Thread: Rigid Motions

Let SM denote the subset of orientation-preserving motions of the
plane. Prove that SM is a normal subgroup of M, and determine its
index in M.


I know if I can show this has an index 2, that means it is normal, but I don't know how to prove this.

you should tell us what "M" is, too. we don't have your text available for ready reference.

my assumption is that M is the set of all rigid motions (isometries) of the euclidean plane. how many orientations can the plane have?

see if you can find a surjection from M to {-1,1} (under the operation of multiplication for the latter set).
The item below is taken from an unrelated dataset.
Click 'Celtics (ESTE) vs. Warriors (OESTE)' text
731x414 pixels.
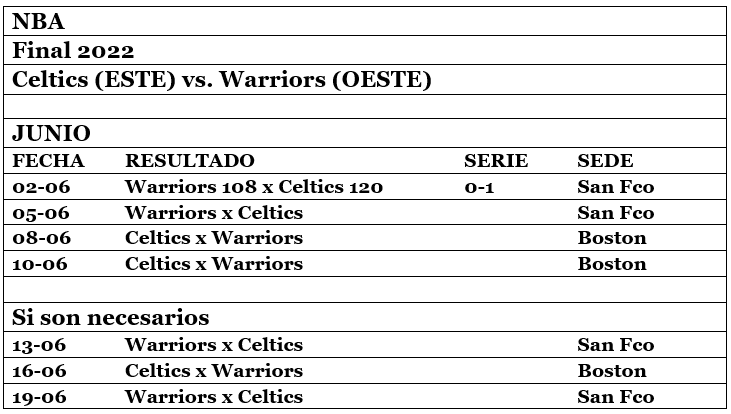[x=222, y=79]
is this surjection a group homomorphism? if so, what is its kernel?

Oops. You're right, M is the group of all rigid motions of the plane.
I'm confused about this but I think we can use the determinant map for the rotation matrix, and this will go to 1 if the orientation of the plane is not flipped.

ok, you have a map in mind, det:M --->{1,-1}.

is this surjective?

what does it mean to say det is a homomorphism?
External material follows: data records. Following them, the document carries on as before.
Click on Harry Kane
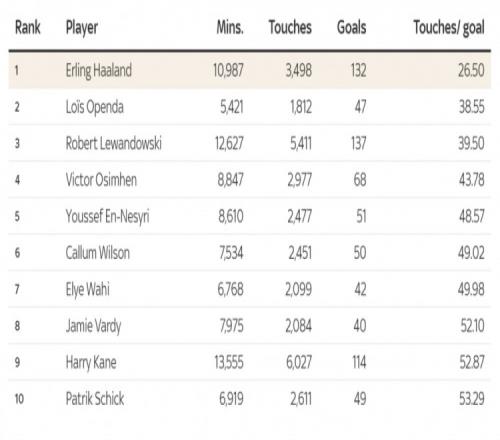Image resolution: width=500 pixels, height=440 pixels. point(91,363)
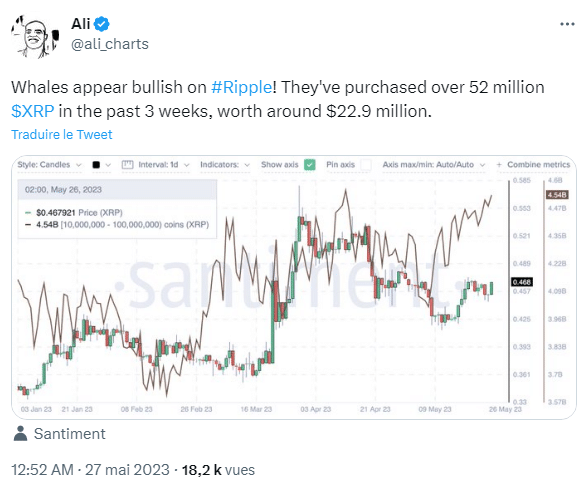Expand Axis max/min Auto/Auto dropdown

click(x=434, y=165)

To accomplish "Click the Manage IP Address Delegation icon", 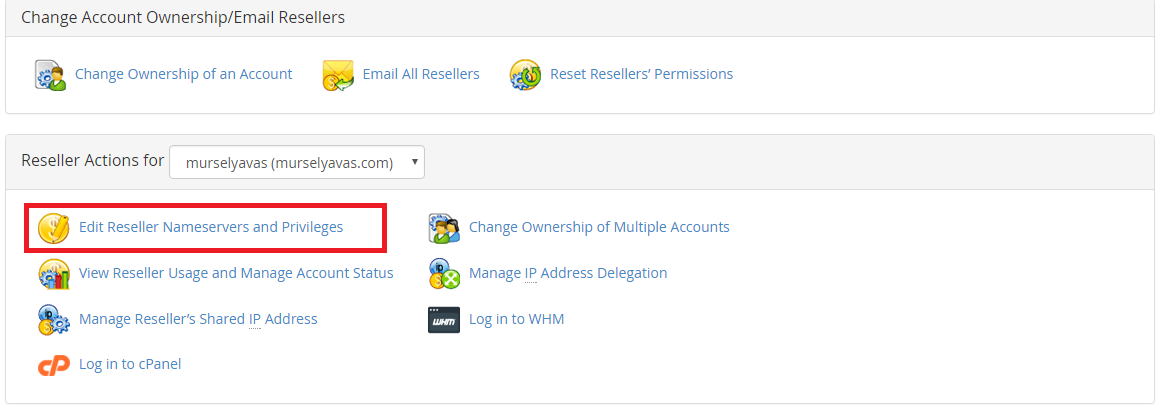I will click(x=444, y=273).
This map is surjective. For det to be a homomorphism, det (AB)=det(A)det(B)

and, is det(AB) = det(A)det(B) a true statement (if it is, you're almost done!)?
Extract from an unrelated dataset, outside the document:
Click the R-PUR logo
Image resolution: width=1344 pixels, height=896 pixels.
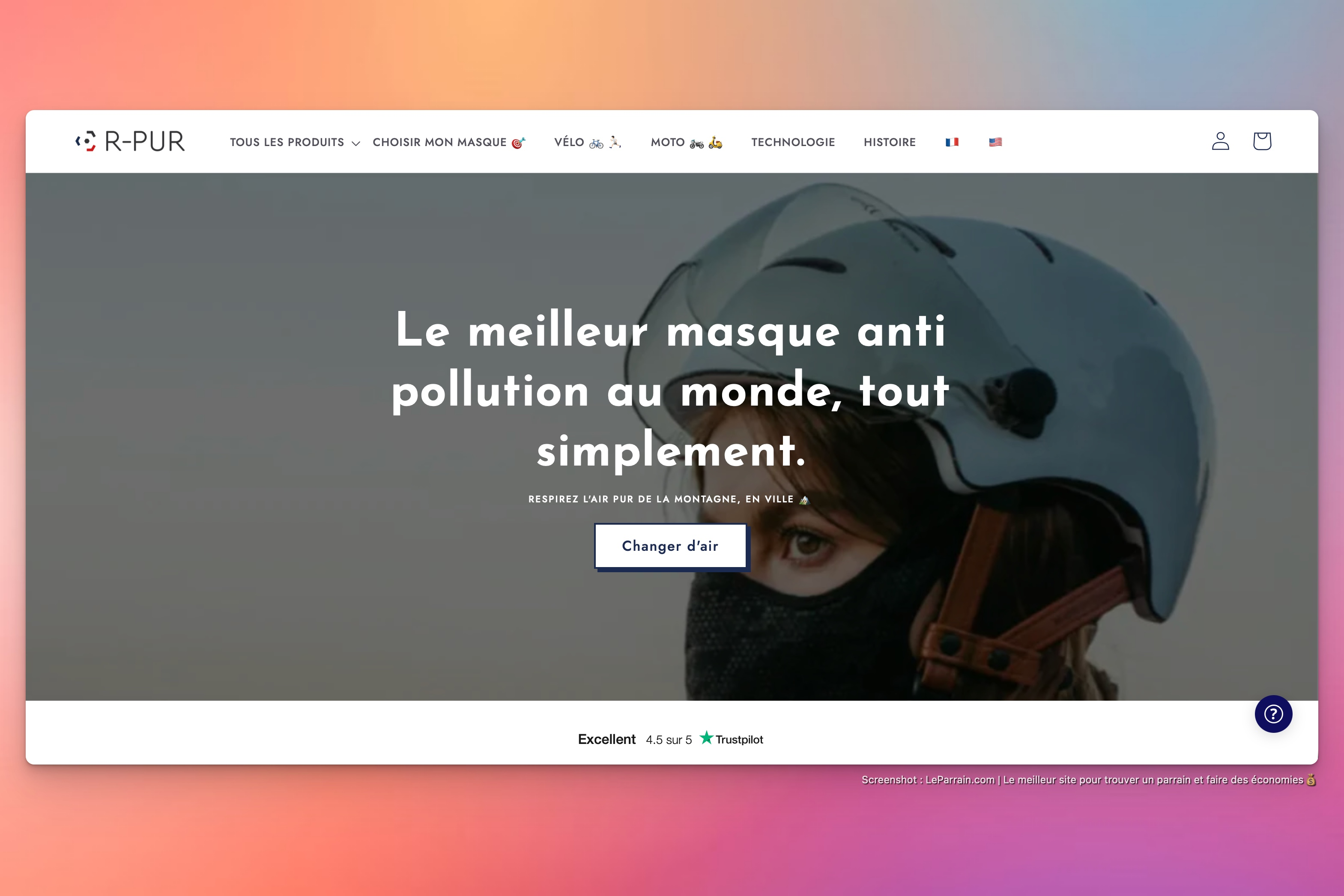130,141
what is ker(det)? (remember, ker(det) = {T in M: det(T) = 1}, since 1 is the identity of {-1,1}).

Because detA=detB=1, the statement is true.
So I think the kernel would be all the matrices with det =1

Originally Posted by veronicak5678

Because detA=detB=1, the statement is true.
So I think the kernel would be all the matrices with det =1

no, not ALL transformations have a determinant of 1. for example, if:

T(x,y,z) = (2x,2y,z), det(T) = 4.

I think if the transformation is a reflection, the determinant is -1. So if it is an orthogonal rotation matrix, the determinant is 1.

that is correct, however, you should understand that det(AB) = det(A)det(B) is true for any 2 nxn matrices.

so det is a (group) homomorphism from GL(n,R) to R, no matter what n is (you are dealing with the special case of n = 2, and det(A) = ±1, which is one way of defining M).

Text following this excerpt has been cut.